サムットプラカン県にはトヨタ自動車の商用車生産の世界的拠点となっている「TMTサムロン工場」があり、日産自動車も小型車「マーチ」の生産を行うバンナー工場があります。またチャチュンサオ県にもトヨタの工場が2ヶ所(バンポー工場とゲートウェイ工場)あります。両県に渡航の延期が勧告された場合、両社の駐在員が全員帰任となり、大変なことになるため経済界の圧力で対象地域から外されたのではないかという穿った見方もできなくはありませんが、在バンコク日本大使館邦人保護部はふくちゃんの電話取材に対し
「特定企業からの圧力で安全情報の対象地域が変わることはない。今回の対象地域以外についても安全情報を出すべきか、状況を注視している」
と述べました。
また、在バンコクの各国大使館も在住外国人向けに安全情報を出しており、香港特別行政区政庁では「赤色警報」(日本の「渡航の延期をお勧めします」に相当)を出している他、シンガポール外務省は自国民に対し、スワンナプーム空港が閉鎖になる前に脱出するよう呼びかけました(日本の「退避を勧告します」に相当)。

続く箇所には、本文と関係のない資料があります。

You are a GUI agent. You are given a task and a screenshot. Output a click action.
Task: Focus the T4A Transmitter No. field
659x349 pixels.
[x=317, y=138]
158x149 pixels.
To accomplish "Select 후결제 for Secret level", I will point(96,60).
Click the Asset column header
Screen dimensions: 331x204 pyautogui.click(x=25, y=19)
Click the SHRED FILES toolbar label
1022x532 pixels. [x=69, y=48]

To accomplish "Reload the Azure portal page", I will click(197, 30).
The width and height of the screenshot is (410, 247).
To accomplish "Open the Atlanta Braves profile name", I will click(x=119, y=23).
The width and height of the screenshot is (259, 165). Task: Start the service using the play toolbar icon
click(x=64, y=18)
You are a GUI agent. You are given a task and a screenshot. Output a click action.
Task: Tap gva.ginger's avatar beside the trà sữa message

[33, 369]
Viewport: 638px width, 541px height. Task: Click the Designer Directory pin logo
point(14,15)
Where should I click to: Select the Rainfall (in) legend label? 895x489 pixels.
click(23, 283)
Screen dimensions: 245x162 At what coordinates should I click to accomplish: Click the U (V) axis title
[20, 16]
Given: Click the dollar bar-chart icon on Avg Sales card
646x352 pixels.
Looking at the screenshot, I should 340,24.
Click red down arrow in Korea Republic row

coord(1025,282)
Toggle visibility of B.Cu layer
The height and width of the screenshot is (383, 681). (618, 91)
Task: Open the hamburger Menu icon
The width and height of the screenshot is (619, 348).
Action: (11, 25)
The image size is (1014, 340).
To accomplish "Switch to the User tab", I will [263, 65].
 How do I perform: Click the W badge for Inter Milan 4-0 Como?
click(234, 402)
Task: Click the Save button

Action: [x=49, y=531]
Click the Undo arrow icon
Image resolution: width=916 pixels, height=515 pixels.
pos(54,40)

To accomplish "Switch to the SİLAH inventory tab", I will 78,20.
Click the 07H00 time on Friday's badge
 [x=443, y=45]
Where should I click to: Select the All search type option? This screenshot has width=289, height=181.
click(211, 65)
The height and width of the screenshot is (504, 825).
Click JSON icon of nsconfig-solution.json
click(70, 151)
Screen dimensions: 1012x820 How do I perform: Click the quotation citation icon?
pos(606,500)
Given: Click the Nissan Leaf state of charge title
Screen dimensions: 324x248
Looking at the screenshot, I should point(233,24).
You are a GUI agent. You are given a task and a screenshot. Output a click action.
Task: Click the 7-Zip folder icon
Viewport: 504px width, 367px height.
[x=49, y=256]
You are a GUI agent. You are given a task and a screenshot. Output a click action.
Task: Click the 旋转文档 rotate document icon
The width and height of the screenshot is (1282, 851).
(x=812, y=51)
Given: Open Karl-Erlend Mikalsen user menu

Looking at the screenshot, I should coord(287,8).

エイチ・アイ・エスバンコク支店を運営する現地法人「HISツアーズ」(ワッタナ区、前記事「ビジネスエア成田便の座席販売始まる」参照)は、この秋の運航を11月6日までの予定としていたビジネスエア(8B)の成田便について、超破格料金に引き下げて本国へ退避する駐在員家族やバックパッカーの便宜を図っています。11月2日(水)までの出発を前提に、片道で追加燃料費など諸掛を含めた支払い総額7,600Bt.(19,000円)としており、既に予約が殺到しています。